(Recorded data)
━━━━━━━━━━━━━━━━━━━━
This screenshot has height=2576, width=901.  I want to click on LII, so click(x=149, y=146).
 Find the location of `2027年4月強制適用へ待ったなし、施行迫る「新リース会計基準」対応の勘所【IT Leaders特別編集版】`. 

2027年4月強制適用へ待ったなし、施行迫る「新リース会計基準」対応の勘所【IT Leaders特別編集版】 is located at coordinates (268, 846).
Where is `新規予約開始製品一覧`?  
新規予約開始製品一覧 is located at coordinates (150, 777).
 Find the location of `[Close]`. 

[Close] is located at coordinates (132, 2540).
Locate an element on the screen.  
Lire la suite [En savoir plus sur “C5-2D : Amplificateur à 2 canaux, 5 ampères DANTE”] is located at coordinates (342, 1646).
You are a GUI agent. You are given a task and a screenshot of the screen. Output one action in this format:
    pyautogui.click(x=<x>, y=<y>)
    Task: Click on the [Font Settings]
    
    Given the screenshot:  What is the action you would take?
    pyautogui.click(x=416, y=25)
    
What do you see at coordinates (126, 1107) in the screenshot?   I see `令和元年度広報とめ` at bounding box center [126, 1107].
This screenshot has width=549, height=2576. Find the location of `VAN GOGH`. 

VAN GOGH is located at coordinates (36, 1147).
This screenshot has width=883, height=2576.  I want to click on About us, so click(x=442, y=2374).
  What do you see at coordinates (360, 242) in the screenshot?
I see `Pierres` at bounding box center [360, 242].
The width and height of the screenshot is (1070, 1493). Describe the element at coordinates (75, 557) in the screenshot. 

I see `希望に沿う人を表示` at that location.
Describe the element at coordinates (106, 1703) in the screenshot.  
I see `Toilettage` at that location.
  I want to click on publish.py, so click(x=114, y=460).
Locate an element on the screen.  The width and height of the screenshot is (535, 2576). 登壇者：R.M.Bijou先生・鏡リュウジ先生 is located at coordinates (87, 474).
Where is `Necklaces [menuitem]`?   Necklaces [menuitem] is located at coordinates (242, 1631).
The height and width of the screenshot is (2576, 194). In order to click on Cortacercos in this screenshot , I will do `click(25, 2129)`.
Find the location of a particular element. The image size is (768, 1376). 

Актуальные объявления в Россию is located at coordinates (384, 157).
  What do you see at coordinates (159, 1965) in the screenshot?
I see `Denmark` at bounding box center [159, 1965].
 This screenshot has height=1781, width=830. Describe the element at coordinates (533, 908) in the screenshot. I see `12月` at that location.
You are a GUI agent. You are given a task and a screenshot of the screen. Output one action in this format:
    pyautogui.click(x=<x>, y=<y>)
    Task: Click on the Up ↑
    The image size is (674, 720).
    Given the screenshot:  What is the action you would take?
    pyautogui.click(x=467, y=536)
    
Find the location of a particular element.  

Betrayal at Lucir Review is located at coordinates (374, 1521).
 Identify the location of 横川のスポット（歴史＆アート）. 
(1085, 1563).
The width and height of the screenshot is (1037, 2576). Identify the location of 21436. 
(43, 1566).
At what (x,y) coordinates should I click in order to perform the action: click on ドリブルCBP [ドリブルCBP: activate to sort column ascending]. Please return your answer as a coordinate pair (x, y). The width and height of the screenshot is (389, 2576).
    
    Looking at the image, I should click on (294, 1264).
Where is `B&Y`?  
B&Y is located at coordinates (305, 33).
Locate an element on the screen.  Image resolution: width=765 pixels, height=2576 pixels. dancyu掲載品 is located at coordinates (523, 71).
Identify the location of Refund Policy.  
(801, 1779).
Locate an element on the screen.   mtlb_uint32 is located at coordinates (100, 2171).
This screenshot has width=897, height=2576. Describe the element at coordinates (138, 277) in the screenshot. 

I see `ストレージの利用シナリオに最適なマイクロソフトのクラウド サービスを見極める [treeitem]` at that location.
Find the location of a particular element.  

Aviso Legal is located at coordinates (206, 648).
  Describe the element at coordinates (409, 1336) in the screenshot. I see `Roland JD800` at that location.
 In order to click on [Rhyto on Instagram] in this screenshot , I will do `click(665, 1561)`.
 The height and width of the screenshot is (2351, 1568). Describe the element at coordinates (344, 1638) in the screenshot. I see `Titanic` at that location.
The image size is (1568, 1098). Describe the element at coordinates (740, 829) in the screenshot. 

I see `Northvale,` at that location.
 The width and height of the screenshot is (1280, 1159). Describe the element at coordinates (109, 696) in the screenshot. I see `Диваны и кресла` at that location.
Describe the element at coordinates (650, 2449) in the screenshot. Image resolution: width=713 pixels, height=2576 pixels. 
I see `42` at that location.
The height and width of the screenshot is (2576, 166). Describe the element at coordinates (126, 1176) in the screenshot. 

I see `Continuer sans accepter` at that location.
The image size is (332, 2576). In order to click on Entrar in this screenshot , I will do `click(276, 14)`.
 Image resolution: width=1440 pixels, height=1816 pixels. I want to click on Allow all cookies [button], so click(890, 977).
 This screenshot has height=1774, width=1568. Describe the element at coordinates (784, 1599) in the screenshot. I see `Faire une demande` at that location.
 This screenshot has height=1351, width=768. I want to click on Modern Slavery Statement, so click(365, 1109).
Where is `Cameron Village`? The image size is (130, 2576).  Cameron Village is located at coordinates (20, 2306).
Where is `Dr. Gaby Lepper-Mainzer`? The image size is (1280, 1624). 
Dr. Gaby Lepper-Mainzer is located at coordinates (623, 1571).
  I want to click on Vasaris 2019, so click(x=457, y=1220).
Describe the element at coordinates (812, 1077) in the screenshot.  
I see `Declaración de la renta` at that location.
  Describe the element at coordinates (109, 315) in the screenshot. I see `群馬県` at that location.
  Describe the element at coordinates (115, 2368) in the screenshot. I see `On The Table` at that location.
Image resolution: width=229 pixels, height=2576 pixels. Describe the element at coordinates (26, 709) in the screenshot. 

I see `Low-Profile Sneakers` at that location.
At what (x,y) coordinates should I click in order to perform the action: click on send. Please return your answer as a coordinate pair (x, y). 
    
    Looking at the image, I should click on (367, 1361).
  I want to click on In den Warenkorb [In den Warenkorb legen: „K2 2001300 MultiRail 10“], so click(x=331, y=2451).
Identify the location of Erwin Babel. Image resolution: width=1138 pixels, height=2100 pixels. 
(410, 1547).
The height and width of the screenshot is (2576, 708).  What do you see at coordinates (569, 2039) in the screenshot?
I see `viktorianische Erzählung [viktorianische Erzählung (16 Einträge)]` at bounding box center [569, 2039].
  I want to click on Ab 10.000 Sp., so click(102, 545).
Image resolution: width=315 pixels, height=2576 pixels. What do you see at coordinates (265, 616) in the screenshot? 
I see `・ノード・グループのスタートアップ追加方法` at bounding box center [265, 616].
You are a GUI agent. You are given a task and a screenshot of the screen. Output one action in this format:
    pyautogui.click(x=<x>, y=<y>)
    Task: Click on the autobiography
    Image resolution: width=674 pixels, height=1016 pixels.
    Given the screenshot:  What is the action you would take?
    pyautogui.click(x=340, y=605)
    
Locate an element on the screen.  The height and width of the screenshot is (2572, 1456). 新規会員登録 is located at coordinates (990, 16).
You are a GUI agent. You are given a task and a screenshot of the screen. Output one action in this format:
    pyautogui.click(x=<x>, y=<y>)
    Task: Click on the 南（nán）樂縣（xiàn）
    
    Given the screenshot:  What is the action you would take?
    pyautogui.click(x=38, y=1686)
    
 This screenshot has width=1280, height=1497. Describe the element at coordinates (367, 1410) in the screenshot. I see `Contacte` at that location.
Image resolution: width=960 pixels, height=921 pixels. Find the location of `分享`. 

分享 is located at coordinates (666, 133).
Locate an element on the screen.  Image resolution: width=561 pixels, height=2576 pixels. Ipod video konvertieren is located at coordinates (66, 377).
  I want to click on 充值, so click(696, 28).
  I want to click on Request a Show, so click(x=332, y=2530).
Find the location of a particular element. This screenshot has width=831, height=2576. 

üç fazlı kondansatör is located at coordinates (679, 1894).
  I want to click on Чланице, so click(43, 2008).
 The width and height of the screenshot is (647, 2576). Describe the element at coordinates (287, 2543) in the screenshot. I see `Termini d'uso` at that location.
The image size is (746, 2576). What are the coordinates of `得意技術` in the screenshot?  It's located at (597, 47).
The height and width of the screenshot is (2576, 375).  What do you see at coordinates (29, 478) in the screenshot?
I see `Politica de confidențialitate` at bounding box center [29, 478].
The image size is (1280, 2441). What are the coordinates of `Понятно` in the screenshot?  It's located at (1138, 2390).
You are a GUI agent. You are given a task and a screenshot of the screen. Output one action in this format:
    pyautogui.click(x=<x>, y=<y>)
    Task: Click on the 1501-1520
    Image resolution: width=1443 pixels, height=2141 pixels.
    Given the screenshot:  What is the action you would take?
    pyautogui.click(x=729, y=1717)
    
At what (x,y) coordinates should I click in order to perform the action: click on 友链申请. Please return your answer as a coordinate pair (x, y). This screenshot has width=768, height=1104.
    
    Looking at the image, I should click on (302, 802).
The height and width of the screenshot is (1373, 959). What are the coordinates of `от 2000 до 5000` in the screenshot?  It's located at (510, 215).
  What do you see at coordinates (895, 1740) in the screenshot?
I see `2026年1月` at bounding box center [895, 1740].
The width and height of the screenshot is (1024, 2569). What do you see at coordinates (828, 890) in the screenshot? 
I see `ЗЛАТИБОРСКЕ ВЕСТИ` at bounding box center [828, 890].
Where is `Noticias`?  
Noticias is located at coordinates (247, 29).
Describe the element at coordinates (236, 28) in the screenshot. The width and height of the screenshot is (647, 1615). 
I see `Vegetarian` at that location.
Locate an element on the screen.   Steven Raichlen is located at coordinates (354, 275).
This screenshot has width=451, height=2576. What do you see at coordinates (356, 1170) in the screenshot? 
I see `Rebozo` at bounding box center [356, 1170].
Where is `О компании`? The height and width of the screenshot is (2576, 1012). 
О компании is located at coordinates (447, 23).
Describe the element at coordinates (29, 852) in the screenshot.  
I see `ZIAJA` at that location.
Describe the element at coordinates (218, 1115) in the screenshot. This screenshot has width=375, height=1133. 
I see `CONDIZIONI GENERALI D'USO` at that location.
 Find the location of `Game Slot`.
━━━━━━━━━━━━━━━━━━━━
→ **DO THIS**
Put the lines into a numbered list, starting at the line that contains "The height and width of the screenshot is (2576, 708)." and ending with the line that contains "I want to click on Ab 10.000". Leave out any blank lines.

→ **OUTPUT OF THE TASK**
1. The height and width of the screenshot is (2576, 708).  What do you see at coordinates (569, 2039) in the screenshot?
2. I see `viktorianische Erzählung [viktorianische Erzählung (16 Einträge)]` at bounding box center [569, 2039].
3.   I want to click on Ab 10.000 Sp., so click(102, 545).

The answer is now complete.